Input IDs, labels (one hot encoded values) and attention masks are split into training and validation data in an 80:20 split. All training and validation data is converted into torch tensors, which is the standard data structure for deep learning.

In [None]:
train_data=TensorDataset(train_inputs, train_masks, train_labels,)

validation_data=TensorDataset(validation_inputs, validation_masks, validation_labels,)

torch.save(validation_data,'/content/drive/My Drive/tensor data/validation_data.pt')
torch.save(train_data,'/content/drive/My Drive/tensor data/train_data.pt')

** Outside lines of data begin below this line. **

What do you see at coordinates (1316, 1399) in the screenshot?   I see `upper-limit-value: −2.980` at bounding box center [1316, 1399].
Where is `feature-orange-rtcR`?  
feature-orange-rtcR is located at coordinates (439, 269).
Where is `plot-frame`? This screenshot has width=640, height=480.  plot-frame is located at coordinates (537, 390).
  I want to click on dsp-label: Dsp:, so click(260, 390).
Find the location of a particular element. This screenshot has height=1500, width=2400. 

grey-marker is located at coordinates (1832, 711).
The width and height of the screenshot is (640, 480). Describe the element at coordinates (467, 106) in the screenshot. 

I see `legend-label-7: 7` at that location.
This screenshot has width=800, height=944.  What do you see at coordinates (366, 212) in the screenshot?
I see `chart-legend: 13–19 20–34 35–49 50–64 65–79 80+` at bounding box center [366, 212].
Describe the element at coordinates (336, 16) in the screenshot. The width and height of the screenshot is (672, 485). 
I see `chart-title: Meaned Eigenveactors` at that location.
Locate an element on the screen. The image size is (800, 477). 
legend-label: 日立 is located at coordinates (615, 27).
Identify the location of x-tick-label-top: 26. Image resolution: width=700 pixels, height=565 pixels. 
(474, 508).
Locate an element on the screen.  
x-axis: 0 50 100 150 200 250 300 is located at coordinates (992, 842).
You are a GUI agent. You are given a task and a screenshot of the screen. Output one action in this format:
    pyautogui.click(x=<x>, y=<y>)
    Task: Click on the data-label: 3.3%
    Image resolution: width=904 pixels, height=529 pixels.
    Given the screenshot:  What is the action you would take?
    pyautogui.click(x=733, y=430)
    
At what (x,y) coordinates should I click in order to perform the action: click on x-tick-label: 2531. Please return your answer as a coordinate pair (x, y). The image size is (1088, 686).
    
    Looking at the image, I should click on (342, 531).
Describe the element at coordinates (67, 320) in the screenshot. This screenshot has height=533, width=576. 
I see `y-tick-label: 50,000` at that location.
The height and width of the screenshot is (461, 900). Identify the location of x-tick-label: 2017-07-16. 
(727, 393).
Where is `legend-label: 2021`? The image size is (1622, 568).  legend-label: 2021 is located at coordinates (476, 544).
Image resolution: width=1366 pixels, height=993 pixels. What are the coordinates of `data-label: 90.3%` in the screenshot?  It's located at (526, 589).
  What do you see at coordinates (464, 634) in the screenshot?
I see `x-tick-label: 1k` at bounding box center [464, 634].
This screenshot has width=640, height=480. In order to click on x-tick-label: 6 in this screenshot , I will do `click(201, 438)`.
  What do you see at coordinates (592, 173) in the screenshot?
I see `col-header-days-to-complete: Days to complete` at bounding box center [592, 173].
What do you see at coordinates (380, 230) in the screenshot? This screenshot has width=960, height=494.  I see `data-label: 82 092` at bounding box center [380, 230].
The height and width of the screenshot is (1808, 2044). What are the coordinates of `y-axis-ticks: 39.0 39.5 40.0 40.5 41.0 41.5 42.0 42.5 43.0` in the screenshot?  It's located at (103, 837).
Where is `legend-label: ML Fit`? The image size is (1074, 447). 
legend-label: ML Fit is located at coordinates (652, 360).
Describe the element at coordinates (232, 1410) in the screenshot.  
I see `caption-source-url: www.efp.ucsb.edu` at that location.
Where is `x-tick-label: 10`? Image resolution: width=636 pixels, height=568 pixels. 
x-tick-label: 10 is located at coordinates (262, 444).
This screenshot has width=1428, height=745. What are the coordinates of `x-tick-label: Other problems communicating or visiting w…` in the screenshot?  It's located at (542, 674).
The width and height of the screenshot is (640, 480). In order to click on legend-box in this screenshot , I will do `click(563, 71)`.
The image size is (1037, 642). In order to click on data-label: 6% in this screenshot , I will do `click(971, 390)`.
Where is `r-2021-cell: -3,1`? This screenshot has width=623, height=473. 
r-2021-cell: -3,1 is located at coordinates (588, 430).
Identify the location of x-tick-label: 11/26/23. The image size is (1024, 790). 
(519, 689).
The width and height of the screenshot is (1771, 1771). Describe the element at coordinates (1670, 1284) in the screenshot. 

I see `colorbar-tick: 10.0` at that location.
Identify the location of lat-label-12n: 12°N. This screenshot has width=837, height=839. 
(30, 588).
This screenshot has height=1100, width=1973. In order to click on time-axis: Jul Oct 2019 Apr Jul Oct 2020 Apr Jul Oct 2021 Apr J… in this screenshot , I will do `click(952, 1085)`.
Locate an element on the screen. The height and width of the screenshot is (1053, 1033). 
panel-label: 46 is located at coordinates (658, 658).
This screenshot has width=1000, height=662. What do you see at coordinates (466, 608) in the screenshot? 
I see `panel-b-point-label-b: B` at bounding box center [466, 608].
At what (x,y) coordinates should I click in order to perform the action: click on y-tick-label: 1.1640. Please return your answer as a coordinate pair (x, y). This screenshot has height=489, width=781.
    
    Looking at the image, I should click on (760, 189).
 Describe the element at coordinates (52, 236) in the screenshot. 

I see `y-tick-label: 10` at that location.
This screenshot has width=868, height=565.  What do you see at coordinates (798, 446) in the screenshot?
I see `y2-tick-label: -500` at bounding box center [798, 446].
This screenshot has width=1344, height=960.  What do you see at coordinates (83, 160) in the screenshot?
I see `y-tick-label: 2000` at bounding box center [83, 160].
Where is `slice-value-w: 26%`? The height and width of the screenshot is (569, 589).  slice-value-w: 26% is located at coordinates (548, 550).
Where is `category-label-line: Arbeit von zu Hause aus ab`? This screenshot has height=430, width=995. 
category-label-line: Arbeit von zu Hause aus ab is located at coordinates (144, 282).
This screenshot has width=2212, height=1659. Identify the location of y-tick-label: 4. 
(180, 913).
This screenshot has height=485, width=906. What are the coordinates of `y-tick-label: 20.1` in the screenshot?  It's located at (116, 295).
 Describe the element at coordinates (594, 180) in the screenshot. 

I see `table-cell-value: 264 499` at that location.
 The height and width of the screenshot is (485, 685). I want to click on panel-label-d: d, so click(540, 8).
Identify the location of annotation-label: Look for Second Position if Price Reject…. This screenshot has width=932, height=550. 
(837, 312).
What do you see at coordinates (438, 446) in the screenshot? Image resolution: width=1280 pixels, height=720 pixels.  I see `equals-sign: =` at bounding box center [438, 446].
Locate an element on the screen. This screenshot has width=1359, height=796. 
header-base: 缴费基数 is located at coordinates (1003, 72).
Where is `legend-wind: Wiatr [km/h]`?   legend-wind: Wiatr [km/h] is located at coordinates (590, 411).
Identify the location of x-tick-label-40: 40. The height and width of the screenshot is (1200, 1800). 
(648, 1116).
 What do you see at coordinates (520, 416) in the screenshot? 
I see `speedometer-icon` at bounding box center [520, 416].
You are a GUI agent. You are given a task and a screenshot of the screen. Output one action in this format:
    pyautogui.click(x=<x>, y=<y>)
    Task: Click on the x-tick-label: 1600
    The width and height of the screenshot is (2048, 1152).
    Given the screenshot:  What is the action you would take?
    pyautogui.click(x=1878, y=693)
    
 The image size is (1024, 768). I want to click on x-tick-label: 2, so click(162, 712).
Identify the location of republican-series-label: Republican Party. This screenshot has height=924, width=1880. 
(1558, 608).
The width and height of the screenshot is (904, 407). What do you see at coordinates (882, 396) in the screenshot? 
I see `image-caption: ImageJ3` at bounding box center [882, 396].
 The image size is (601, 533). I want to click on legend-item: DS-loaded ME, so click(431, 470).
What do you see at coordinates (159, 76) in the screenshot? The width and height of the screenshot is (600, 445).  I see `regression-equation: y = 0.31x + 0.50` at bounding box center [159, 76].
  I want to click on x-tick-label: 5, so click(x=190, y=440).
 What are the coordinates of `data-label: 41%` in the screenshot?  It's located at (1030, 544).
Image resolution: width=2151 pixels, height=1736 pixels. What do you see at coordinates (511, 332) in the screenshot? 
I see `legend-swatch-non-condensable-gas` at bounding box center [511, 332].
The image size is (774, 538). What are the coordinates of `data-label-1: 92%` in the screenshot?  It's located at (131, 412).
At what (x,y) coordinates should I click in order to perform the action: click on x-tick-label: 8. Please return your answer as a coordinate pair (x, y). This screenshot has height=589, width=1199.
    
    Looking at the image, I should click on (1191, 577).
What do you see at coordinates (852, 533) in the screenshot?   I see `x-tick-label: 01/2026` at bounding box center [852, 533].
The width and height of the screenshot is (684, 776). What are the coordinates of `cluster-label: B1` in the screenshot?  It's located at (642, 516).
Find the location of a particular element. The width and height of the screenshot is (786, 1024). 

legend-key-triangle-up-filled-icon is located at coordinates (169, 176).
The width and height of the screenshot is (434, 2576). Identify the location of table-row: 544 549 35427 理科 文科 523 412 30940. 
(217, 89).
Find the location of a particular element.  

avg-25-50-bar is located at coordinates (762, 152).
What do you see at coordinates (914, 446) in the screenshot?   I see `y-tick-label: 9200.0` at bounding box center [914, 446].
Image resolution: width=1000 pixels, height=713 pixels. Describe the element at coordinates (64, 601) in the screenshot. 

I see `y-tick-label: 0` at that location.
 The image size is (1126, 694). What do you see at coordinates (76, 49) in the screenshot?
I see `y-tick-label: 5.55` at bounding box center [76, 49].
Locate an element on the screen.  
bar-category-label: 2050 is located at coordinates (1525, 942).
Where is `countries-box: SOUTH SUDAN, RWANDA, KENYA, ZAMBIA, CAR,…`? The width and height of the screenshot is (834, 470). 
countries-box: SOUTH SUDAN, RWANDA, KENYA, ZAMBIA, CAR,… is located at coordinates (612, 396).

Training and validation tensors are stored in tensor datasets as tuples. Tensor datasets make it easier to manage data to be loaded by the dataloaders.

Tensor datasets are saved in Google Drive, to be used in Training notebook.

In [None]:
df_test['one_hot_labels'] = list(df_test[mesh_Heading_categories].values)

test_labels = list(df_test.one_hot_labels.values)
Articles_test = list(df_test.abstractText.values)

To create a new column of one hot encoded values of labels in the tes dataframe, the values of the labels are extracted and converted to a list. The elements of the list are assigned as values to the column.

The articles and the one hot encoded values of test data are stored as lists as they will be the independent and target variables.

In [None]:
test_encodings = tokenizer.batch_encode_plus(Articles_test,max_length=max_length,padding=True,truncation=True)
test_input_ids = test_encodings['input_ids']
test_attention_masks = test_encodings['attention_mask']

Tokenization of the test data, input IDs and attention masks are extracted.

In [None]:
test_inputs = torch.tensor(test_input_ids)
test_labels = torch.tensor(test_labels)
test_masks = torch.tensor(test_attention_masks)

test_data = TensorDataset(test_inputs, test_masks, test_labels,)

torch.save(test_data,'/content/drive/My Drive/tensor data/test_data.pt')

Test tensors are stored in a tensor dataset as tuples. Tensor dataset is stored in Google Drive, to be used in Evaluation Notebook.